A concrete storm water pipe is laid on a slope of 1 : 100. The diameter of the pipe is 0.60 m and while conveying the maximum discharge, the depth of flow is not allowed to exceed 0.50 m. Find the capacity of the storm water drain if the Manning n = 0.012.
Given: S_0 = 0.01, Area of cross section of the pipe ={\frac{\pi}{4}}D^{2}={\frac{\pi\times0.60^{2}}{4}}=0.2827\,{\mathrm{m}}^{2} .
Wetted perimeter P = πD, hydraulic radius R = A/P = D/4 = 0.15 m. Assuming the pipe to flow full (but not under pressure), the discharge through the storm sewer is
Q=A\times v =0.2827\times\left\lgroup{\frac{1}{0.012}}\times0.15^{2/3}\times0.01^{1/2}\right\rgroup=0.666\mathrm{~m}^{3}/sThe permissible depth y = 0.50 m.
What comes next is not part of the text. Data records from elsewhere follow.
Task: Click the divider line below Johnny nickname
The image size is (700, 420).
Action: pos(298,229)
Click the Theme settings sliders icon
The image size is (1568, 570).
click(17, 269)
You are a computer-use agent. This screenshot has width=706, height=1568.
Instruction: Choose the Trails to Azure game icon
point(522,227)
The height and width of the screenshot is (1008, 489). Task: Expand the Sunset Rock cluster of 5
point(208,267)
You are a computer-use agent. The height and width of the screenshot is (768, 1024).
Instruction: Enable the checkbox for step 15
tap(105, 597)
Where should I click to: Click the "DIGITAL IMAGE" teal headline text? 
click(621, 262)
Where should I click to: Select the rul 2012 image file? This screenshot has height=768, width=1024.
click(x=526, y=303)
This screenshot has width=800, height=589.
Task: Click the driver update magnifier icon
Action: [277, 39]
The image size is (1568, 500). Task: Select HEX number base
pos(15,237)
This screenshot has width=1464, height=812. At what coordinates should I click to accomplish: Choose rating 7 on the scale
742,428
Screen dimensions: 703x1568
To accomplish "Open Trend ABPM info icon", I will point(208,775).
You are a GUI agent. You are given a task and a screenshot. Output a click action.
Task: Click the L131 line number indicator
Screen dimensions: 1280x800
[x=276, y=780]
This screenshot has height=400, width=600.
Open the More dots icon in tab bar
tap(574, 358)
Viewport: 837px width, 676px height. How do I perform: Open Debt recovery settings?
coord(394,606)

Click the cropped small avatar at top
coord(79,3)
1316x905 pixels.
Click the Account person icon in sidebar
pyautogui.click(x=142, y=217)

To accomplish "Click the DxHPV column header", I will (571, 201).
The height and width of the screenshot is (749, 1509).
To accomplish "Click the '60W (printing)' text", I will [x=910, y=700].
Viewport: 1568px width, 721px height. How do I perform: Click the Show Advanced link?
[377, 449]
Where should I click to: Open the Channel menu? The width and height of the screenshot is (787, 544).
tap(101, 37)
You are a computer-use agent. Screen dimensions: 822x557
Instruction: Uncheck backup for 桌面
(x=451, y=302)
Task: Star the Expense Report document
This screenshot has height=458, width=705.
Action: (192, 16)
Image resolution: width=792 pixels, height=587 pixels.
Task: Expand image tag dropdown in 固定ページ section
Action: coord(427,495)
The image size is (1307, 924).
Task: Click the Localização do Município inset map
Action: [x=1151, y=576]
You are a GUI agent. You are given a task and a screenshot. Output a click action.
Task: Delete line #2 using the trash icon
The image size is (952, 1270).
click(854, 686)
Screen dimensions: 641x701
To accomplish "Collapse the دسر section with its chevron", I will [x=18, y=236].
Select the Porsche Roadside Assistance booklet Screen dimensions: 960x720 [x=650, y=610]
Therefore, y/D = 0.50/0.60 = 0.833. From the graph of the hydraulic properties of circular pipes, Fig. 11.15, corresponding to the above value of y/d, the proportion of flow is 1.02. Therefore, the required flow Q = 1.02 × 0.666 = 0.68 m³/s. This problem can also be solved by working out the geometric properties, A, P and R of the channel for y = 0.5 m and then applying Manning equation directly.